Der zweite Satz ist mit dem Titel von Kenzaburō Ŏes Roman "Licht scheint auf mein Dach" überschrieben, der das Leben des Autors mit einem behinderten Sohn beschreibt. Er beginnt mit einer ausdrucksvollen Elegie der Bratsche und reichert immer mehr Körperlichkeit an, bevor er sich schließlich in Flageolett-Glissandis und Trillern auflöst. Innerhalb des Streichquartett-Oeuvres von Brass - das als fünftes Werk eines für vier Streicher mit zwei obligaten Klarinetten umfasst - ist das vierte Quartett ein Solitär. Es erweist sich schon mit den Titeln der Sätze (Katalog der Erinnerung, symbolum crucis, quod est, Dialoghi d'amore und super omne) als ein fast sakrales Werk, das denn auch als musikalische Essenz und Referenzsystem die Chromatik eines musikalischen Kreuz-Symbols besitzt: mit den Tönen e, d, es, des, c.

Beim ARD-Musikwettbewerb 2016 wird, als Auftragswerk im entsprechenden Fach, das siebte Streichquartett seine Uraufführung durch diverse Semifinalisten erleben. Es darf höchstens acht Minuten dauern und schlägt damit den Bogen zu Brass' Studie "ohne Titel" von 1996. Auch gewichtige Vokalmusik aus der Feder von Nikolaus Brass wird im nächsten Jahr in München zu erleben sein: Der halbstündige Zyklus der "Tranströmerlieder" (2014) nach Gedichten des Nobelpreisträgers Tomas Tranströmer wird am 25. Februar mit dem Bariton Matthias Winckhler und Jan-Philip Schulze in der Bayerischen Akademie der Schönen Künste uraufgeführt: "Sie sind so etwas wie eine Lebensbilanz, bewusst als sechsteiliger Zyklus komponiert, in dem der Text fast syllabisch gesungen wird, interpunktiert aber durch lange textlose Passagen", so der Komponist.
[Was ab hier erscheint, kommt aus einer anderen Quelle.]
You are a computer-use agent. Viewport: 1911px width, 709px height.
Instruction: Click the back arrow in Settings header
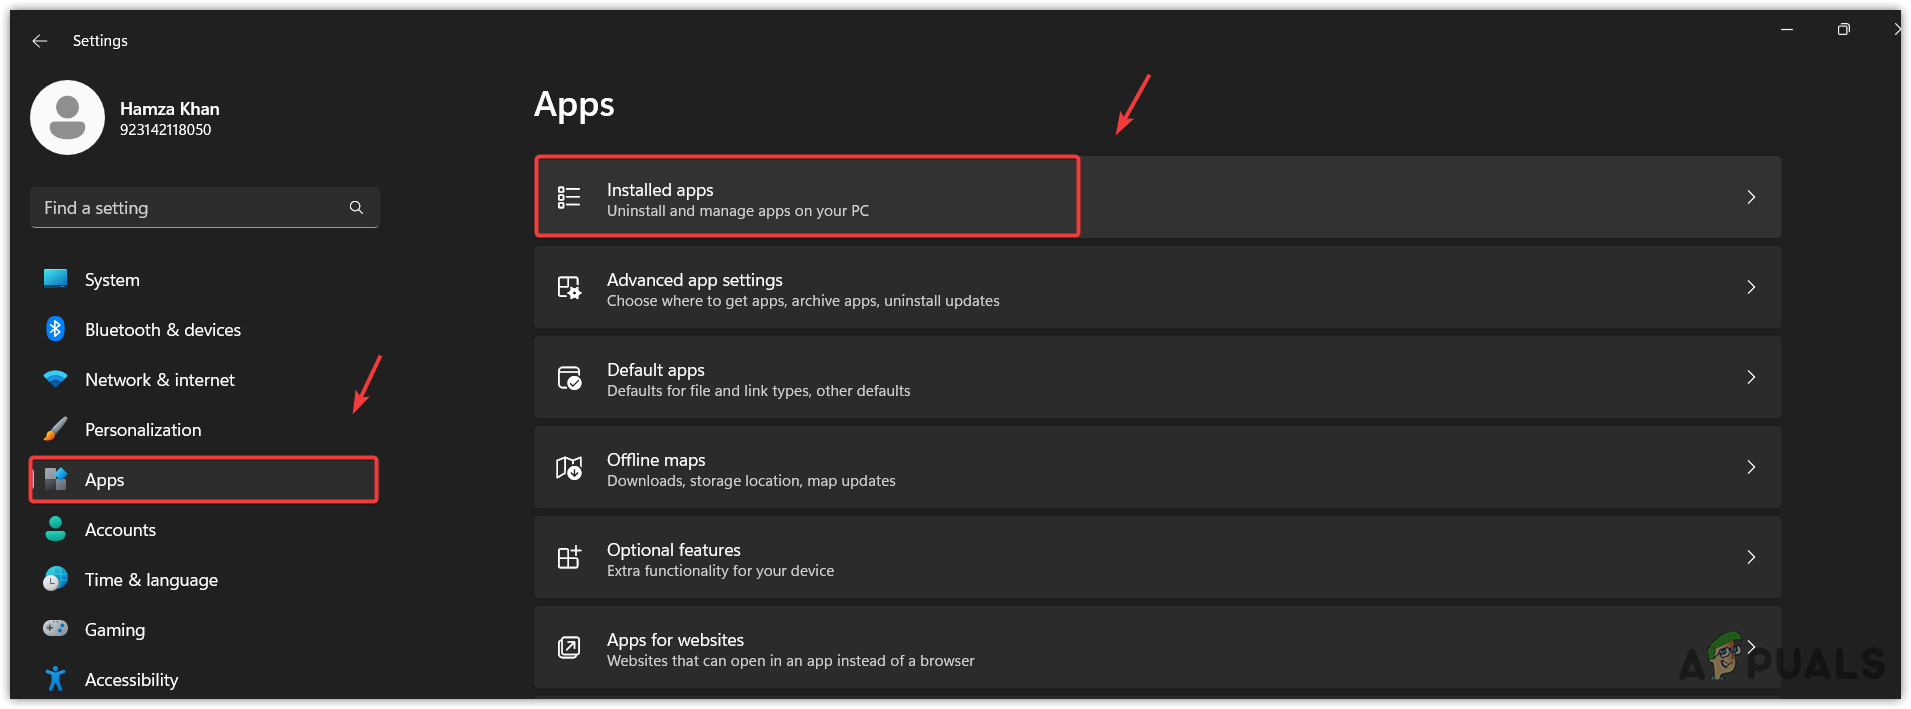[40, 41]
Ganz anders die Vertonung von Gedichten des in München lebenden persischen Schriftstellers Said, die am 30. Juni im Schwere Reiter uraufgeführt wird: In "Sei Nacht zu mir" sind "poetische, amouröse Miniaturen für zwei Violinen und Vokalisen eines Countertenors als kleine Geschichte durchkomponiert, während der Text an in der Partitur genau bezeichneten Stellen nur gesprochen wird. Und das bewusst von einer Frauenstimme (Ruth Geiersberger), obwohl ein männliches Ich von seiner Geliebten spricht."

Bei der Musica Viva am 22. Januar gibt es dann die Uraufführung eines Stücks für großes Orchester und Solo-Sopran, Sara Maria Sun, die auch schon in "Sommertag", Brass' Oper nach Jon Fosse, gesungen hat.